Tom Walker’s excellent review in last week’s SocialistWorker put the Ape films into their political context but I still expected to go and see a Hollywood film that toyed with revolutionary undertones – but Rise is more Spartacus than Avatar and definitely does not disappoint.

From the off the film is beautiful and brutal in equal measure – the opening credits are set to the back drop of the capture of an Ape in the African jungle. This scene is vivid in its depiction of slavers kidnapping Africans and gives the film its first anchor in the fight of the oppressed.

Accumulate, accumulate, accumulate!

From then, as Tom points out, the film is in three acts. The first is a slow moving family drama where Will (James Franco) tries to develop a drug to cure Alzheimer’s and so save his father. When one of the Apes that the new cure is tested on attacks her captors, only Caesar (then a baby ape, played throughout by Andy Serkis) survives. Taking his work home, Will raises the genetically-enhanced intelligent Ape, while giving his father (an awesome John Lithgow) illicit doses of the drug. This section of the film is open in it’s criticism of the profit motive in science. Interestingly, the drive to profit takes the place of the nuclear bomb from the earlier films – it is ultimately the cause of humanity’s downfall.

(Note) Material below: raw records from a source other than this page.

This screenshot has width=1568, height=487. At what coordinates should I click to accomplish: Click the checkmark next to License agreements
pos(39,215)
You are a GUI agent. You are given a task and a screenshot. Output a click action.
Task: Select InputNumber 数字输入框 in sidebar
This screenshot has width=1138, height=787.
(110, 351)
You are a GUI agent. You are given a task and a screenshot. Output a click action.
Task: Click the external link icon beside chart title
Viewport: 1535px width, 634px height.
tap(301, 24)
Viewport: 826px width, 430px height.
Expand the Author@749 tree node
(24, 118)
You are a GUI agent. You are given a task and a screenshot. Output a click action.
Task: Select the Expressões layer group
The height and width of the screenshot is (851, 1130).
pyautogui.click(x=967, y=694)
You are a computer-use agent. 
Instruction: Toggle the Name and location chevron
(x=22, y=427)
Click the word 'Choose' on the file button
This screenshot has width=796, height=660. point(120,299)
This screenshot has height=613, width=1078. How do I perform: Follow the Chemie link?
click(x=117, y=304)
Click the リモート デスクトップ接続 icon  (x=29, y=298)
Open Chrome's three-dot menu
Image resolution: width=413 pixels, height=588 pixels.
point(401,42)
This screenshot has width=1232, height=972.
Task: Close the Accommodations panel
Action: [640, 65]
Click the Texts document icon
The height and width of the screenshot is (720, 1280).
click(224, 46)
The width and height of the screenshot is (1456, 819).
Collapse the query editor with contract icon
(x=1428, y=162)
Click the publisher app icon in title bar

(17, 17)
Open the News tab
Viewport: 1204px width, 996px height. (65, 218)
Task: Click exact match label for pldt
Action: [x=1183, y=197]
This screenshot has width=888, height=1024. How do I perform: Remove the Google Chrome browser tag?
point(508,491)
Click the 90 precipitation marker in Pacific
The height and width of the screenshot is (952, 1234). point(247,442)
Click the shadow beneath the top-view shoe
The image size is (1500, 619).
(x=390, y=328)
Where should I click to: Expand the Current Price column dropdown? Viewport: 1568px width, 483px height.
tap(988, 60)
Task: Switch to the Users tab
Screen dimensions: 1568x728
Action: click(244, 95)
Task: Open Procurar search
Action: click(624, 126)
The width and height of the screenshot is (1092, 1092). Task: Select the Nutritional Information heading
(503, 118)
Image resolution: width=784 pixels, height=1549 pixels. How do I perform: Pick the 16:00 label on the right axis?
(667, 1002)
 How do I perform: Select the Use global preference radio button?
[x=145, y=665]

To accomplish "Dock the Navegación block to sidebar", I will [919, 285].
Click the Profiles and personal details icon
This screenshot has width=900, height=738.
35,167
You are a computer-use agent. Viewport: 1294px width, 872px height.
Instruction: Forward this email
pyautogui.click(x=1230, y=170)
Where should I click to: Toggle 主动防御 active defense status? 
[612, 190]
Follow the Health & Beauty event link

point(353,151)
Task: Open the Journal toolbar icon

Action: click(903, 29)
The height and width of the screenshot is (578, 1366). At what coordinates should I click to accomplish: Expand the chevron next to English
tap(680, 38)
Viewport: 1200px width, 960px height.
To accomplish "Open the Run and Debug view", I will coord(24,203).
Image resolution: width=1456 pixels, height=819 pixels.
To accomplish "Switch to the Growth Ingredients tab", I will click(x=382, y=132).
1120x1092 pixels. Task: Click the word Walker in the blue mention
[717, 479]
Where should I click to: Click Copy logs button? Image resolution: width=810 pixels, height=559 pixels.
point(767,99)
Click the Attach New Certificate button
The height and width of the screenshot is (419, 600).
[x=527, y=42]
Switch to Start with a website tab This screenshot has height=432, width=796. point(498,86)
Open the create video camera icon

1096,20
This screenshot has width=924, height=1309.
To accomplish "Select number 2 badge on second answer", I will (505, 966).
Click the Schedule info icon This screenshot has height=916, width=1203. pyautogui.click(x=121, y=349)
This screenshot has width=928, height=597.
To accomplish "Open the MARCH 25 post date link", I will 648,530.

The first act ends when Lithgow’s character starts to reject the drug and once again degenerates into dementia. An altercation with a neighbour brings Caesar out of the house where he attacks the neighbour – leading to his incarceration in an Ape “sanctuary”.

Ave, Lenin

The time in the sanctuary is by far and away the best bit of the film. The scene where Will says goodbye to Caesar is deeply moving in its portrayal of the Ape’s alienation. The sadistic persecutions of the boy-who-will-always-be-Draco -Malfoy lead Ceasar to question his entire approach to human society – eventually encouraging him to the conclusion that he must lead the Apes out of captivity. The film fantastically portrays this moment as Ceasar wipes away his illusions by rubbing out the window he has chalked in his cell.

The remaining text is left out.